The crux of the legal decision here is that Genius doesn't own the copyright on the lyrics either. Hard to steal from Genius what they don't own in the first place.
Genius does give the tools to crowdsource lyrics, meanings, and comments. Google brought the rights to display lyrics but not lyrics themselves..they just steal that from other companies and rehost it with their own ads. Copyright law was not designed to handle this, which is something that is obviously morally wrong and will eventually harm consumers. Google has stated: 'if you don't want to be crawled, use Robots.txt' which because they have 90% market share, is clearly impossible for Genius. It's downright evil.

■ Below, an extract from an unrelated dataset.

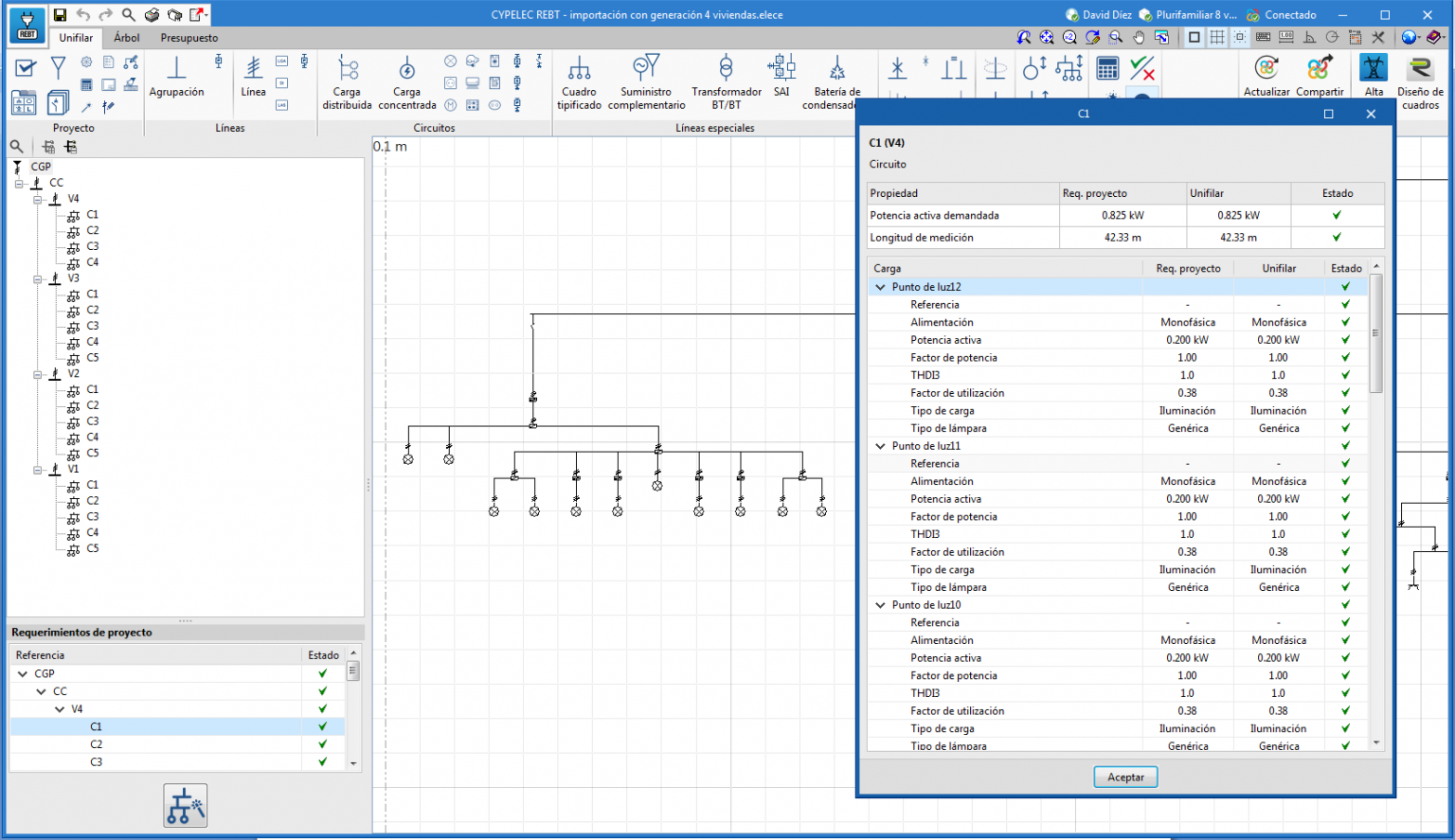Collapse the V3 tree node
The height and width of the screenshot is (840, 1455).
[x=38, y=279]
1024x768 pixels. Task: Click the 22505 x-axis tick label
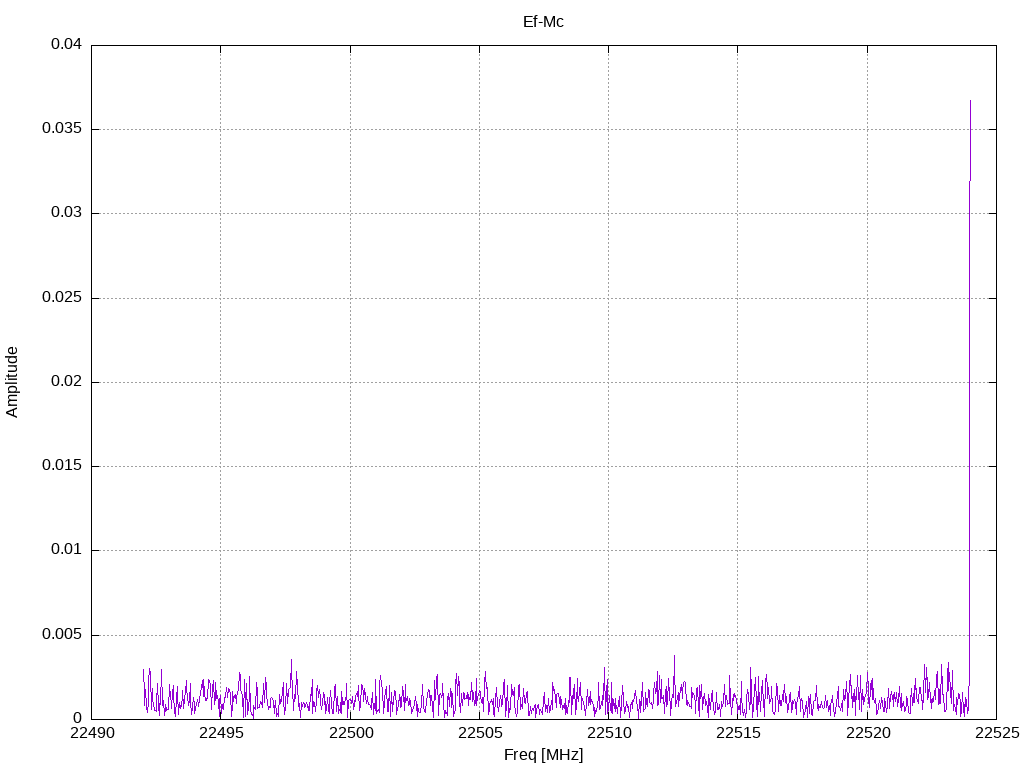pyautogui.click(x=479, y=733)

Downright evil seems like a stretch, especially given that Google doesn’t seem to have gotten the lyrics from scraping Genius and rather bought them from a third party who themselves scraped them from Genius. Whether or not Genius blocks googlebot in their robots.txt doesn’t actually seem to be relevant. But this does seem like a good case for the US to introduce “database rights” into copyright law to reward entities that assemble collections of otherwise-disparate information that they don’t own the copyright for, either because someone else does it because it’s something that cannot be copyrighted. Then Genius would have legitimate grounds to sue the third-party that scraped their lyrics. On the other hand, this would also had it existed have allowed Google to sue Bing back when it was first starting for piggybacking on Google’s search results. It’s not obvious to me that database rights are a good idea.
It perfectly fits their mission "to organize the world's information and make it universally accessible and useful".